1) First of all, bowing is done from the waist. The bow must be low enough from the waist that you can see if your hands and feet are clean.
2) Bow before going on and off the mat. This is to give thanks for good training, without injury to you or others.
3) Bow to the front, before and after each class. This is to thank the founder for sharing his knowledge, and this country for this privilege.
4) Bow to the teacher before and after each class. This is to thank the teacher for his instruction and guidance.
5) Bow to your partner before and after each class. This is to thank your partner for a good practice and prevention of injury.

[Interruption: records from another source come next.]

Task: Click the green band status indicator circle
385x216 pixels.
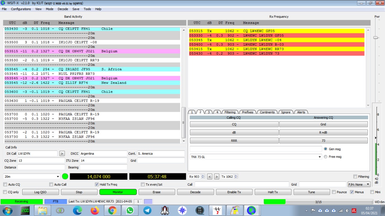Action: (x=65, y=177)
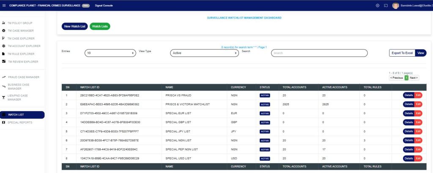Open the user profile avatar
433x173 pixels.
(395, 5)
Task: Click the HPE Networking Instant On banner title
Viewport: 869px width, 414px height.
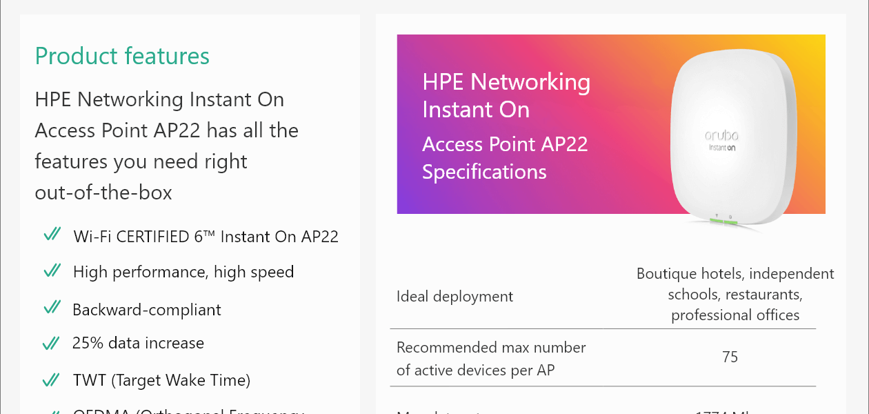Action: (506, 95)
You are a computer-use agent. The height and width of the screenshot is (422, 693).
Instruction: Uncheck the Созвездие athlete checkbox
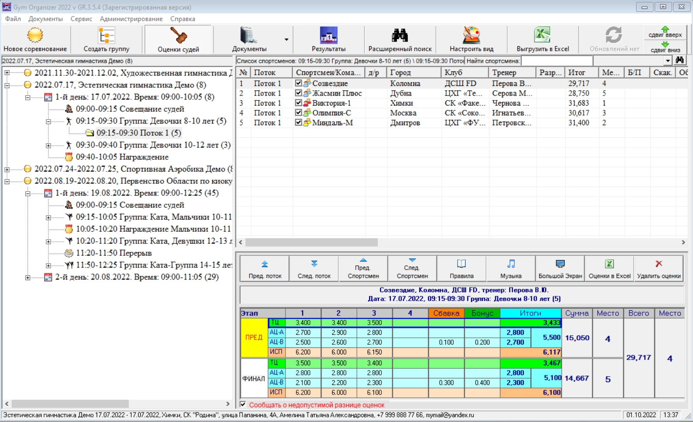coord(299,83)
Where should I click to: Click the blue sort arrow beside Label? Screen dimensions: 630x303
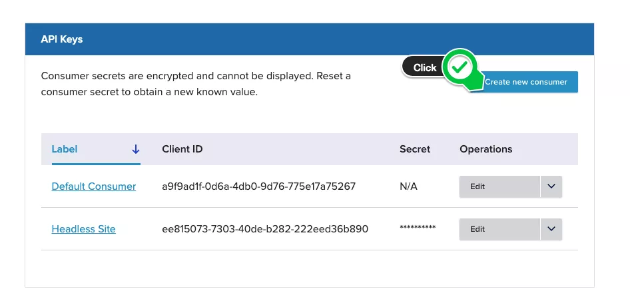click(x=136, y=149)
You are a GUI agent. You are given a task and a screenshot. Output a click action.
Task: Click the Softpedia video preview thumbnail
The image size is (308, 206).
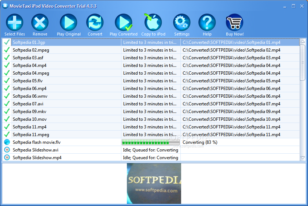click(x=154, y=183)
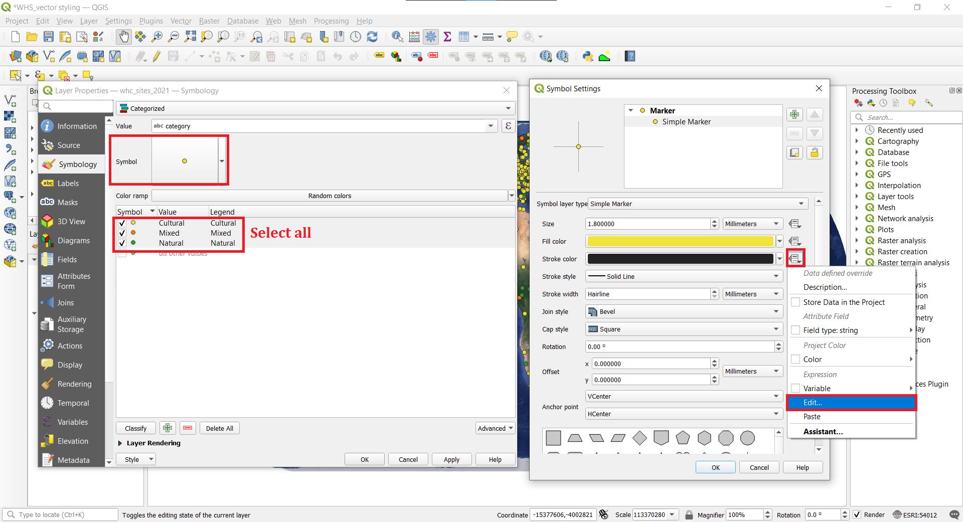Image resolution: width=963 pixels, height=522 pixels.
Task: Click the add category green plus button
Action: coord(168,428)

When bowing to sempai, or to the teacher., the kohai or junior student will bow first, and raise their head after the sempai or teacher. This is to show you are kohai, and show respect to your sempai.
When kohai bow to sempai, they must be sure not to look at the sempai's face as they bow, but to be able to see their own hands and feet. This is to show that you respect the sempai, and also trust them. When you look at their face, this shows that you don't trust them.
And we must be very careful in this, because many times, unintentionally, we look at a person's face when we bow. And if that person understands the etiquette of bowing, he will think that you don't trust him.
Now when you bow to strangers, bow as low as you can see his hands and feet. This is to prevent the stranger from striking you when your head is down. In bowing, be sure that you are more than two arm's length away from the person. We call this ma-ai. With this, you will not bang heads when you bow.
At the same time, you can avoid any attack, sudden attack. In bowing, your hands must be in front or to the side of your body, and your feet together. And here you will be showing that you have no weapon, or hidden weapon.
The above etiquette that I mention should be observed, and remember that all etiquette is for self-preservation.
Also a very important part of our training is that we keep our gi clean. A training gi must be reasonably clean. You must remember that your partners have five senses that they are trying to develop, and that one of them is the sense of smell. And we must respect your partner's' sense of smell. Also, it's unsanitary if your body smells dirty.
Our body must be washed with soap and water every day. Our body's like a mirror; it reflects our mind. So sometimes a dirty gi or dirty body reflects a dirty mind. If you understand this, then we have to be very careful that we try to show others that our mind is clean. Then we must keep our body clean, and also our gi clean.
A gi should be washed at least once a week. Some students don't wash their gi for many weeks, or months, to show that they're training hard, but this is laziness. You probably train hard, but you're also lazy. You don't want to wash it. So remember, a dirty gi doesn't show that you're training hard.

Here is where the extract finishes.